[SOURCE DATA Boundary: Start]

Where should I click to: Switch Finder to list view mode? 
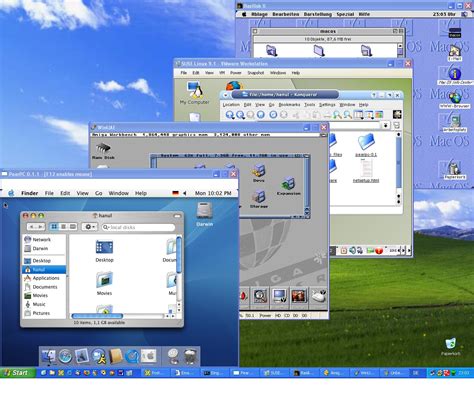(63, 227)
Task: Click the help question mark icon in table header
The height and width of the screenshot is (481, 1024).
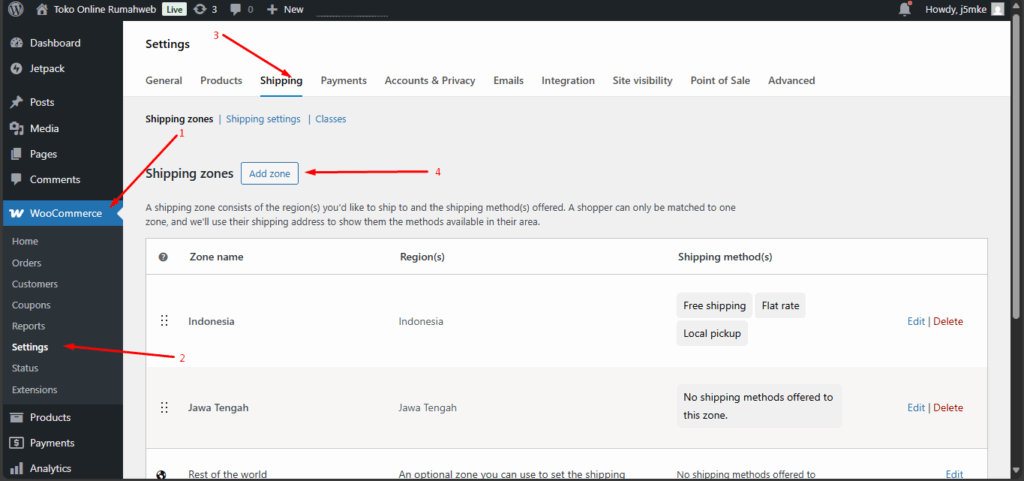Action: point(164,257)
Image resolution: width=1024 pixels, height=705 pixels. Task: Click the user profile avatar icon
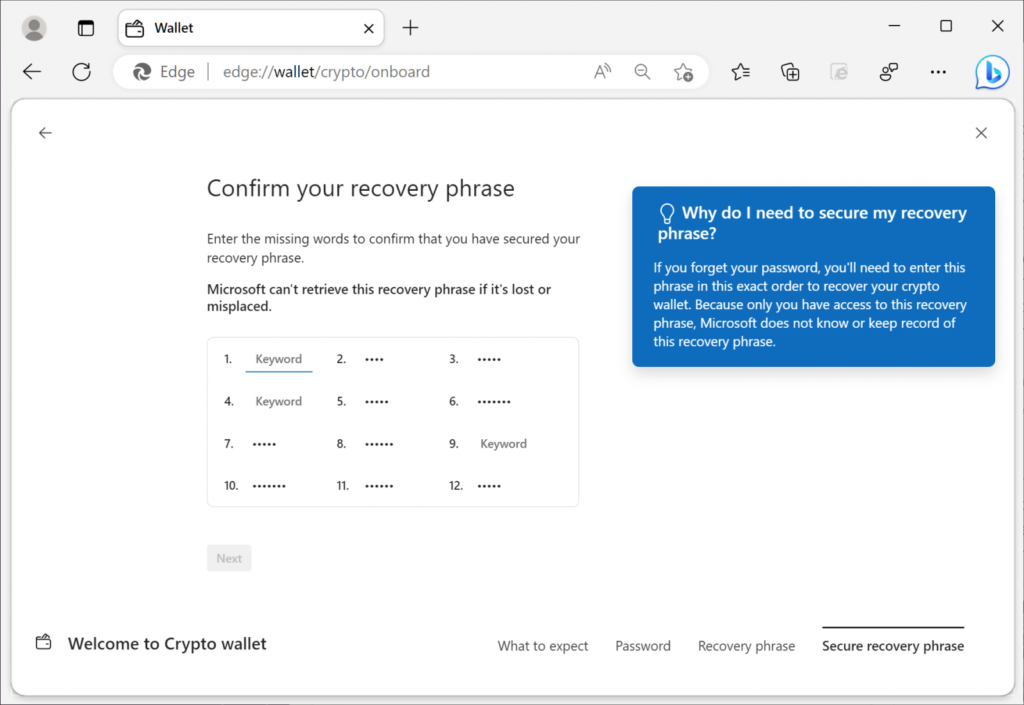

[SOURCE DATA Boundary: End]

▶ WORK ORDER
Each line of the records is to be reproduced exactly, and each picture dropped.

▶ OUTPUT BELOW
Where should I click to: Switch Finder to list view mode? 
(63, 227)
Task: Click the help question mark icon in table header
The height and width of the screenshot is (481, 1024).
Action: point(164,257)
Image resolution: width=1024 pixels, height=705 pixels. Task: Click the user profile avatar icon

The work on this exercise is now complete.